Comparison site Moneysupermarket is in a tricky spot. In theory its services should be in higher demand than ever as consumers battle a cost of living crisis. There’s never been more incentive to pursue cheaper household bills.
However, just when its services are most acutely needed the company is bereft of deals in the key area of energy because soaring wholesale prices mean suppliers aren’t offering any cheap tariffs at all.
“The company is expecting zero revenue from its energy business in 2022 – an indication that it sees little let up in the pressure on Britons’ heating and electricity bills in the short term,”
“At least the travel business is picking up as Covid restrictions are eased and the insurance and money categories are seen as being in a relatively decent place too.

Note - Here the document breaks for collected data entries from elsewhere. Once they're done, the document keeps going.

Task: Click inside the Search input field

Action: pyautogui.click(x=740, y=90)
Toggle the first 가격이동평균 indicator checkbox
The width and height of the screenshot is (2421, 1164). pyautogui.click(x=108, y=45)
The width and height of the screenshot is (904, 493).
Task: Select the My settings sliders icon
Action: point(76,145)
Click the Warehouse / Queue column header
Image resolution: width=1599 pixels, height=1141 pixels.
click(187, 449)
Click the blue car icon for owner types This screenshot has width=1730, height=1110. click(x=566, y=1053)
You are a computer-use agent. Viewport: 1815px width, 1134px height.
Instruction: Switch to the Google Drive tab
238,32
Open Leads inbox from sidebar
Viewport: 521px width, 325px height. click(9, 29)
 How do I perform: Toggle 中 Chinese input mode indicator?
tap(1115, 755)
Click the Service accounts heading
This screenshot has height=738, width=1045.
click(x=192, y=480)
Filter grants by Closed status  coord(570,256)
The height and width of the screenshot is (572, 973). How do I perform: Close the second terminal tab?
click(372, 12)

“If households can’t save money on energy there is at least a prospect that they will turn to Moneysupermarket to pursue cheaper deals on broadband, loans as well as credit cards and insurance.
“However, in a rising interest rate environment cheap deals on financial products are likely to be less prevalent.
“Moneysupermarket needs to focus on the things it can control, protecting its share of a competitive market with smart marketing spend and delivering innovation which makes customers’ lives easier through areas like automated switching.
“The company’s decision to lift the dividend despite moving from a net cash to a net debt position year-on-year at least reflects some confidence in a brighter future in the medium term.”